How to optimize memory allocation with intermediate tensor operations

I’m creating a custom nn.Module and I’ve been running to GPU OOM problems because at times the tensors within the module can get quite large. From a memory management perspective I know that using tensor methods like Tensor.view, Tensor.expand etc are cheap as they don’t reassign the underlying data structure. To better optimise my code I have been using pytorch_memlab to inspect the memory footprint.

I have noticed that the following operations do not assign the intermediate tensor c in memory, i.e. the pointwise multiplication result is not stored in memory, and is instead immediately passed to the torch.sum function.

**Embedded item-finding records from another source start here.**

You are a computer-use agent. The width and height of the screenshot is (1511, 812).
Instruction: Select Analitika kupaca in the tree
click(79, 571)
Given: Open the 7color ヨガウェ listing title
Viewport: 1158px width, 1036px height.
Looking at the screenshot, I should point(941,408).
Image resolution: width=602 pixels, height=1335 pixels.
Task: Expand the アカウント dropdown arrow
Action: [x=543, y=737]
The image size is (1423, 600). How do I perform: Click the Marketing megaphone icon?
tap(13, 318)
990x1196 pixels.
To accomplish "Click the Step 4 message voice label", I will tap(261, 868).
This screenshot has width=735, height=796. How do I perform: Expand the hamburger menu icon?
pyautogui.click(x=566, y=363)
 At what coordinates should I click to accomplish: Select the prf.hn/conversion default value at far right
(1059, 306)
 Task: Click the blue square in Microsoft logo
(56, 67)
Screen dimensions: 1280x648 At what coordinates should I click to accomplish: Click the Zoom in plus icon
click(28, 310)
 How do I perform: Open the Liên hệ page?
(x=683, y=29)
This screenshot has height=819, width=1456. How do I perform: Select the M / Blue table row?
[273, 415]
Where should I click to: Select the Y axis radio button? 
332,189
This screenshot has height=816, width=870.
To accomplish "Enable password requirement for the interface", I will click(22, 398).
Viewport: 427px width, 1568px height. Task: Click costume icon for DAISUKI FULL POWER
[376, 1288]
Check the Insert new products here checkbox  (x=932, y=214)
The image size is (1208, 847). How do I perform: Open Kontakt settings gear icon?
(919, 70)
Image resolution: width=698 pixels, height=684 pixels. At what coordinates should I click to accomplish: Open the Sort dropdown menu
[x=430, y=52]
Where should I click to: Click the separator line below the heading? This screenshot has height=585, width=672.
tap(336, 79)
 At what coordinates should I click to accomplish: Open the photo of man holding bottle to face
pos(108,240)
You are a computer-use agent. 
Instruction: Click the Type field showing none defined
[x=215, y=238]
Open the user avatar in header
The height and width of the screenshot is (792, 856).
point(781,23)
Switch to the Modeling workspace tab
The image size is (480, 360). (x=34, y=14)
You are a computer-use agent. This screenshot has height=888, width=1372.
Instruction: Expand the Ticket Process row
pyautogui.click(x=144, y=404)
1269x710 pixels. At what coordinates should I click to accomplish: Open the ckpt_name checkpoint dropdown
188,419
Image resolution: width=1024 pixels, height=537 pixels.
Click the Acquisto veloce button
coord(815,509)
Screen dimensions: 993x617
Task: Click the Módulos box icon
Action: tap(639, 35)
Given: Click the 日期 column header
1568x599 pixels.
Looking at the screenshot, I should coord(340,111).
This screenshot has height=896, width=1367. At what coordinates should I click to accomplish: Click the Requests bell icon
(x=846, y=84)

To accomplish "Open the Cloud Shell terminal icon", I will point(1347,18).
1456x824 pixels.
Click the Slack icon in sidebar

def some_module_func(self, a, b):
    # First expand a & b using cheap operation expand
    a = a.expand(-1, 50, 50, 50, -1, -1)
    b = b.expand(-1, 50, 50, 50, -1, -1)
    # Then do elementwise multiplication, if this tensor was saved in memory it would be large
    c = torch.mul(a, b)
    # Then sum over the expanded dimensions
    d = torch.sum(c, dim=(1, 2, 3))
    return d

However, an operation like torch.gather seemingly will assign a new tensor in memory as output. Here the expanded tensor a will be created in memory after the a.gather operation.

def some_other_module_func(self, a, b, indexer):
    a = a.expand(-1, 50, 50, 50, -1, -1)
    # Here we rearrange dimension 1 to some predefined order
    a = a.gather(dim=1, index=indexer) # this large tensor is written to memory

    b = b.expand(-1, 50, 50, 50, -1, -1)
    # Then do elementwise multiplication
    c = torch.mul(a, b)
    # Then sum over the expanded dimensions
    d = torch.sum(c, dim=(1, 2, 3))
    return d

My question is: in order to better optimise my code, how can I tell which operations/functions are likely to defer memory assignment? Is there any way that I can apply Tensor.gather for example without the output being explicitly assigned in memory, like with torch.mul?

I don’t think that’s true as I’m seeing the expected increase in memory:

a = torch.randn(1, 1, 1, 1, 1, 1, device='cuda')
b = torch.randn(1, 1, 1, 1, 1, 1, device='cuda')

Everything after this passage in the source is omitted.